I’ve known grief before, but losing my father has hit me hard on a profoundly physical level. I have read, before, of how widows and widowers never seem to get warm enough. I have seen constant exhaustion in others affected by grief.
For me, grief has resulted in tension. It’s hard to sleep. When I do go to sleep, my dreams are often blighted by seemingly random nightmares. Lack of sleep has, in turn, produced stress-induced auditory and visual hallucinations — I thankfully immediately recognize them as such, but the first second is always jarring.
I throw up my food a lot. You’d think I’d at least get thinner (cue grim laughter here), but instead I’ve gained weight around the belly (a stress response, my doctor thinks). I am constantly exercising to beat back the weight, but my muscles scream in agony no matter how many massages I get and how much stretching I do.
The death of our loved ones doesn’t seem to make much sense to us either
New areas of tension have opened up. I’ve never carried this much in my calves before, for example. I didn’t even realize what was going on at first, and was hence unable to mitigate it in a timely manner. The pain has been excruciating.
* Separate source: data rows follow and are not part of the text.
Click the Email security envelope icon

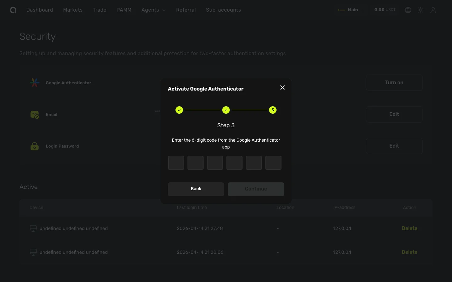(35, 115)
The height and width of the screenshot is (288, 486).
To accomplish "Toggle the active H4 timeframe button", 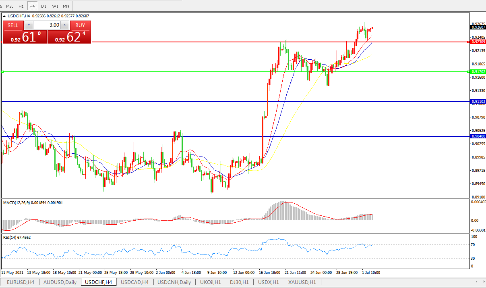I will click(32, 6).
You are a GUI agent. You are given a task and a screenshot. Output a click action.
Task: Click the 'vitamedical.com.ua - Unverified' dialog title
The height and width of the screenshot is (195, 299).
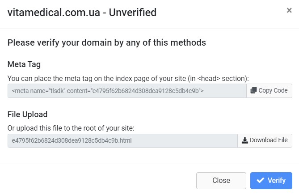[x=82, y=13]
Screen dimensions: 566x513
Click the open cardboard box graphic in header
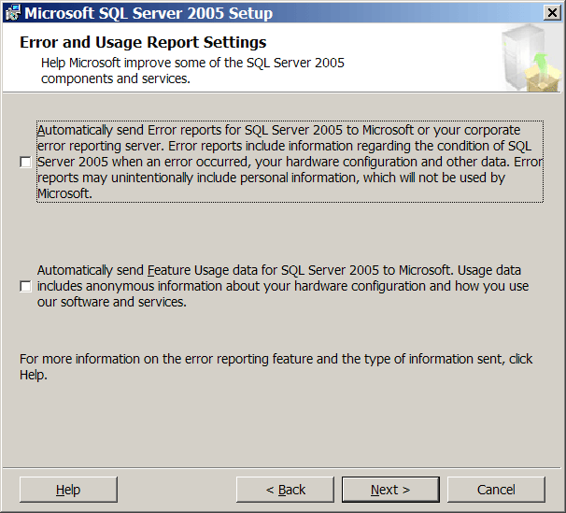[542, 78]
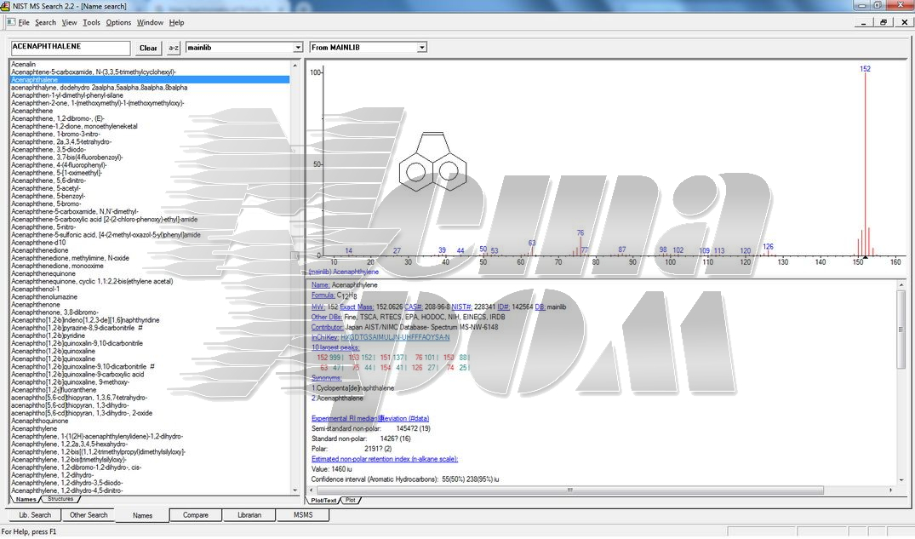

As my physical therapist has suggested, grief is like traveling to a whole new country, and the best way to help yourself along is to expect the unexpected. Your body can behave in bizarre ways. It can adapt new patterns — not all of them particularly good ones (falling asleep at 5 p.m. and waking up at 7 p.m.? Why? What is the point?). It can feel alien, even repulsive.
Random body dysmorphia has really kicked up a notch with me too. I broke down in tears because a friend commented on how good I looked, and when he expressed surprise at my reaction, I said, “I keep seeing an ugly monster in the mirror.” It makes no sense, right?
But then again, the death of our loved ones doesn’t seem to make much sense to us either.
As a proponent of the biocentric model of the universe, I know that death is not the end. But I also know that our perspectives of death are intimately linked to our physical nature. Left behind in our bodies, looking at the world with our eyes, we can’t see our loved ones anymore. We can’t hug them. We can’t smoke a cigar with them and look at the stars and hear their chuckle as they near the punchline to an especially atrocious dad joke.
This is why grief is so intensely physical. We’re grappling with a profound absence that we register with all of our senses. The love remains, of course, because love is greater than the body, and is in no way quantifiable. But while grief rages, and even after it settles, our love is tinged with pain.
I’ve been lucky enough to find a physical therapist who specializes in dealing with this pain as it settles into the muscle. I never in my life thought I’d have to do this, but if you’re going through something similar, please consider giving it a try. Consider the way a body carrying a wounded soul is weighed down by the experience.
Take care of yourself. The dead wouldn’t have it any other way.